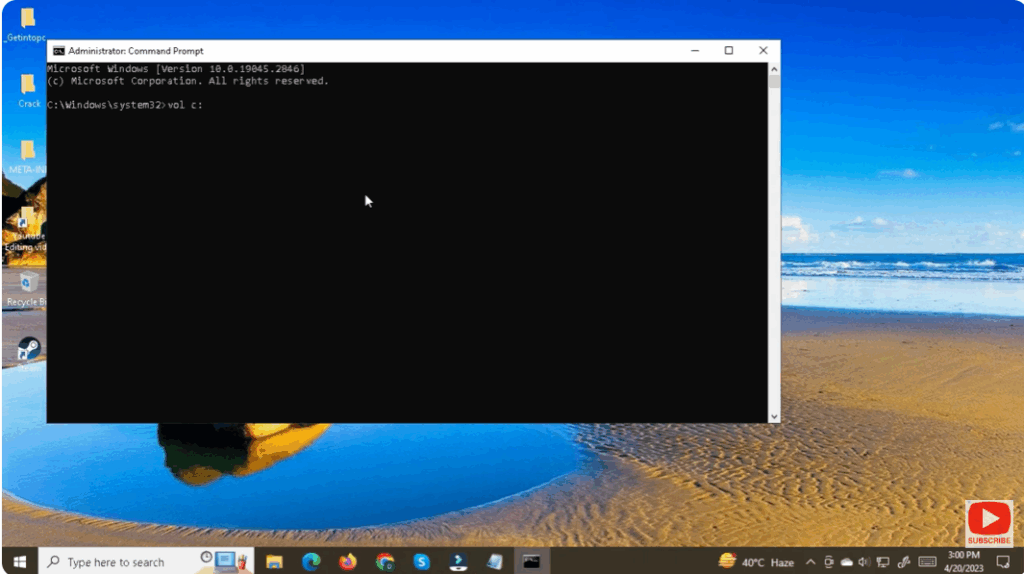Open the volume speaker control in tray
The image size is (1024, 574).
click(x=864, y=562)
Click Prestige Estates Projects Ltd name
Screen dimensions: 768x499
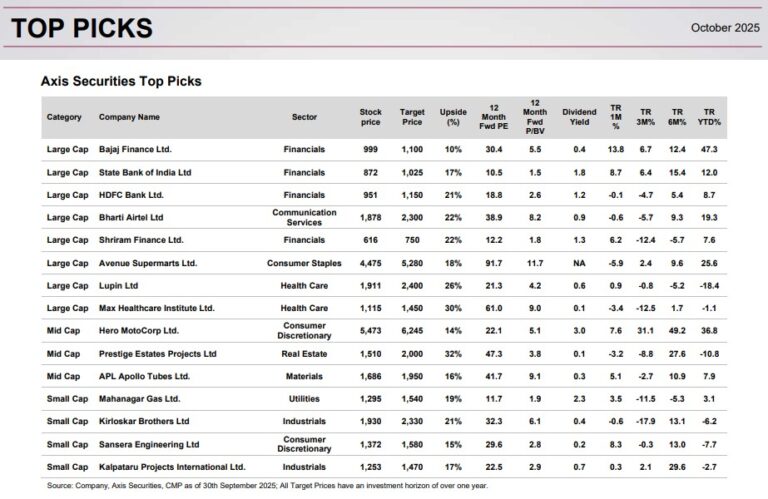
* * *
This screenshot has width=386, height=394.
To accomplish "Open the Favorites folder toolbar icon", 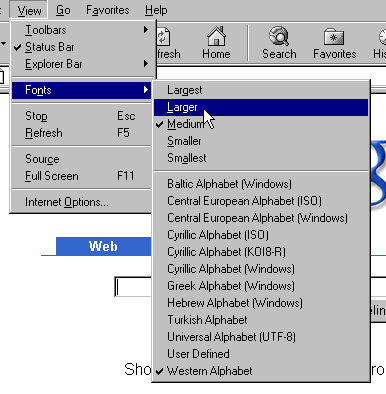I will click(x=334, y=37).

SET EXERCISE: Copy out the entries from the line with "Click Prestige Estates Projects Ltd name" up to and including the line with "Screen dimensions: 768x499", verbatim.

WRITTEN ANSWER:
Click Prestige Estates Projects Ltd name
Screen dimensions: 768x499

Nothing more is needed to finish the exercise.